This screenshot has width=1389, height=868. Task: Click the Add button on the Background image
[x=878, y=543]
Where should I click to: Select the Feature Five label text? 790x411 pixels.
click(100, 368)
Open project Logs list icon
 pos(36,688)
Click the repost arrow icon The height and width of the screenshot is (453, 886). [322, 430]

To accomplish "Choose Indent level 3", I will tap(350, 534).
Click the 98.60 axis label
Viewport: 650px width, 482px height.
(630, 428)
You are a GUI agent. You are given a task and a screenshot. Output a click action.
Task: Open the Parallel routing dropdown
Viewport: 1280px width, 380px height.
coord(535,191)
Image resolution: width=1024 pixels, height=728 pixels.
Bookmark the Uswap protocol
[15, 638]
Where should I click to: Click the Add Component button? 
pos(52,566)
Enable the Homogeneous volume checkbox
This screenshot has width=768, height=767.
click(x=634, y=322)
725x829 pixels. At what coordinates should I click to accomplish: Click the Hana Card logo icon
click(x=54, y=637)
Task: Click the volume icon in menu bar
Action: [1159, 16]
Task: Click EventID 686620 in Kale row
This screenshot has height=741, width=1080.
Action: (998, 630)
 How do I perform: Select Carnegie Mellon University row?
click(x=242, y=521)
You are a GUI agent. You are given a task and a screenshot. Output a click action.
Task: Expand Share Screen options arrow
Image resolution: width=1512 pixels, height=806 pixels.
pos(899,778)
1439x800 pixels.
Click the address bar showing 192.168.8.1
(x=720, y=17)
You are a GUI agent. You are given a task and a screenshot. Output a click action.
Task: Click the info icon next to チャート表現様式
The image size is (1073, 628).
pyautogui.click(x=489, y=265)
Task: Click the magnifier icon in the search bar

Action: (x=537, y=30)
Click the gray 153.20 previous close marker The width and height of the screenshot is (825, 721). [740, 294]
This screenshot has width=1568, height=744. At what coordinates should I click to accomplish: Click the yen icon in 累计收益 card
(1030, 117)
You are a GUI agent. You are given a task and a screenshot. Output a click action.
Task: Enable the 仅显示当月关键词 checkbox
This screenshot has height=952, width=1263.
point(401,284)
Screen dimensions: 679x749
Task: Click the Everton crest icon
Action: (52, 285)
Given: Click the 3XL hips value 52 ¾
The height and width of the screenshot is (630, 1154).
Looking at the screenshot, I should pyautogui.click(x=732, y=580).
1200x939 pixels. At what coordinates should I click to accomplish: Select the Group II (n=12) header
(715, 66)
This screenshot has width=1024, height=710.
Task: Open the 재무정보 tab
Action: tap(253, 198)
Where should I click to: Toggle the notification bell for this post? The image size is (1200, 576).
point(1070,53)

####################

◆ **Exercise requirements**
Put every line of the material above into a JSON list of strings, one string per line, and leave out the blank lines.

◆ **Written response**
[
  "This screenshot has width=1389, height=868. Task: Click the Add button on the Background image",
  "[x=878, y=543]",
  "Where should I click to: Select the Feature Five label text? 790x411 pixels.",
  "click(100, 368)",
  "Open project Logs list icon",
  " pos(36,688)",
  "Click the repost arrow icon The height and width of the screenshot is (453, 886). [322, 430]",
  "To accomplish \"Choose Indent level 3\", I will tap(350, 534).",
  "Click the 98.60 axis label",
  "Viewport: 650px width, 482px height.",
  "(630, 428)",
  "You are a GUI agent. You are given a task and a screenshot. Output a click action.",
  "Task: Open the Parallel routing dropdown",
  "Viewport: 1280px width, 380px height.",
  "coord(535,191)",
  "Image resolution: width=1024 pixels, height=728 pixels.",
  "Bookmark the Uswap protocol",
  "[15, 638]",
  "Where should I click to: Click the Add Component button? ",
  "pos(52,566)",
  "Enable the Homogeneous volume checkbox",
  "This screenshot has width=768, height=767.",
  "click(x=634, y=322)",
  "725x829 pixels. At what coordinates should I click to accomplish: Click the Hana Card logo icon",
  "click(x=54, y=637)",
  "Task: Click the volume icon in menu bar",
  "Action: [1159, 16]",
  "Task: Click EventID 686620 in Kale row",
  "This screenshot has height=741, width=1080.",
  "Action: (998, 630)",
  " How do I perform: Select Carnegie Mellon University row?",
  "click(x=242, y=521)",
  "You are a GUI agent. You are given a task and a screenshot. Output a click action.",
  "Task: Expand Share Screen options arrow",
  "Image resolution: width=1512 pixels, height=806 pixels.",
  "pos(899,778)",
  "1439x800 pixels.",
  "Click the address bar showing 192.168.8.1",
  "(x=720, y=17)",
  "You are a GUI agent. You are given a task and a screenshot. Output a click action.",
  "Task: Click the info icon next to チャート表現様式",
  "The image size is (1073, 628).",
  "pyautogui.click(x=489, y=265)",
  "Task: Click the magnifier icon in the search bar",
  "Action: (x=537, y=30)",
  "Click the gray 153.20 previous close marker The width and height of the screenshot is (825, 721). [740, 294]",
  "This screenshot has width=1568, height=744. At what coordinates should I click to accomplish: Click the yen icon in 累计收益 card",
  "(1030, 117)",
  "You are a GUI agent. You are given a task and a screenshot. Output a click action.",
  "Task: Enable the 仅显示当月关键词 checkbox",
  "This screenshot has height=952, width=1263.",
  "point(401,284)",
  "Screen dimensions: 679x749",
  "Task: Click the Everton crest icon",
  "Action: (52, 285)",
  "Given: Click the 3XL hips value 52 ¾",
  "The height and width of the screenshot is (630, 1154).",
  "Looking at the screenshot, I should pyautogui.click(x=732, y=580).",
  "1200x939 pixels. At what coordinates should I click to accomplish: Select the Group II (n=12) header",
  "(715, 66)",
  "This screenshot has width=1024, height=710.",
  "Task: Open the 재무정보 tab",
  "Action: tap(253, 198)",
  "Where should I click to: Toggle the notification bell for this post? The image size is (1200, 576).",
  "point(1070,53)"
]